Snippets Of Defense Pt.II

Sat, 13 Oct 2007 07:29:41 GMT
by mario-heiderich

This article is part of a series of posts about small and easy to understand code fragments you can use on your site for protection against certain kinds of attacks. Also this series is targeted to help you understand better what tricks are used by attackers to break into your site and how to avert them. If you have a Snippet of defense yourself and you want to share it, feel free to contact us.

The snippet - reset window.name

The window.name property is often used for complex XSS attacks because you can fill it with payload on one site and read the contents on another site. Sounds weird? It is! Try setting this property on an arbitrary site with Firebug or something similar, navigate to another site and run alert(name) - you should see the exact text you entered. Since you can also evaluate the contents of name an attacker can load kilobytes of payload into this property, redirect and execute it with eval(name) on the victims site - shortest XSS vector ever.

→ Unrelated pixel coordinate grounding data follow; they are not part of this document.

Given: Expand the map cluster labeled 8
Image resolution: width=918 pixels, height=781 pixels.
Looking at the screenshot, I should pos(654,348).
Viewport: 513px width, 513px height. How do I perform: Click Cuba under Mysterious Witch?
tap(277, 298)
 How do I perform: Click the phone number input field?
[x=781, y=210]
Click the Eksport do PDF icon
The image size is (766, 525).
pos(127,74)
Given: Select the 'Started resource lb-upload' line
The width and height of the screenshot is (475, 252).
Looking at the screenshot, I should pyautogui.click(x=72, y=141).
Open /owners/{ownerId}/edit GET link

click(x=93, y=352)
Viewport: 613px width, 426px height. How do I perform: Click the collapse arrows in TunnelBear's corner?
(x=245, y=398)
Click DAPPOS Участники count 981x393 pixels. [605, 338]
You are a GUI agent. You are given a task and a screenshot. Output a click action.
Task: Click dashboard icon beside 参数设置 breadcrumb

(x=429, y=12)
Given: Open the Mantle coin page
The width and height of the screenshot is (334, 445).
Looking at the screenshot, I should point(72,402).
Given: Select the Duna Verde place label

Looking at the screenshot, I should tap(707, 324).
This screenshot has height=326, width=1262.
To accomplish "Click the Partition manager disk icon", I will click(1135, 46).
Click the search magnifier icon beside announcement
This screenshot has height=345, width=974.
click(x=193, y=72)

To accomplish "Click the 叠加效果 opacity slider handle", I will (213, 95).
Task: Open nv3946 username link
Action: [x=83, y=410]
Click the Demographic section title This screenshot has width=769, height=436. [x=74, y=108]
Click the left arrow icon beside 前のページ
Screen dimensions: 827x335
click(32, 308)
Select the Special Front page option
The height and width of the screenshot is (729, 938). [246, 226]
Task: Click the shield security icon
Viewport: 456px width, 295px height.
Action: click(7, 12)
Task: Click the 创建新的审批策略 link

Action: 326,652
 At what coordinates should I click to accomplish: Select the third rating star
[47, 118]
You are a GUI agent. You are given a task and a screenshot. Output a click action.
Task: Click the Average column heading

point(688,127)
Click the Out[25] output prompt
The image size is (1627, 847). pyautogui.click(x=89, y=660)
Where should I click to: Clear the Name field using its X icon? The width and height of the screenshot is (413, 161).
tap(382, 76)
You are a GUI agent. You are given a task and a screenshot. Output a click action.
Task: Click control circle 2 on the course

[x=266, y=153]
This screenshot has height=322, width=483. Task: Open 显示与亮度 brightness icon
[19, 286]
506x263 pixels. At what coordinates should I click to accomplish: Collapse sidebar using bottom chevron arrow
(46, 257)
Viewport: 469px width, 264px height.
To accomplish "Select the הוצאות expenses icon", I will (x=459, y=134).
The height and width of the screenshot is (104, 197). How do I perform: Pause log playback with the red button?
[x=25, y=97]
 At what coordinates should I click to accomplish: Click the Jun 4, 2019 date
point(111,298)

The more sophisticated the attack method is, the easier it it to protect from. In this case, we just need to overwrite window.name in the header of you applications markup like this - don't forget to encapsulate the code in script tags:

window.name = false;

I hope that you enjoy the trick. Till the next time.

Archived Comments

Sirw2pSirw2p
Good advice, many applications are still vulnerable for things like that.. Best.
JimJim
But even if you do not filter this attack correctly, I believe proper output encoding (HTML Entitly Encoding) will protect against even this kind of attack.
clinisbutclinisbut
I don't understand at all what's the possible attack... 'cause the alert(name) doesn't outputs anything to me on firefox 2.07 I'm trying to alert( window.name ) too but a empty alert pops up!
pdppdp
first of all you need to set it!
Mario HeiderichMario Heiderich
You can use Firebug/the JS console to do this. Just navigate to an arbitrary site, use the console and enter window.name = 'alert("hello ")'. Then navigate to another site and open the console again. Enter eval.name and it'll work.
clinisbutclinisbut
Ah... I understand, only lefts find a way to execute that eval(window.name) in the other website isn't it?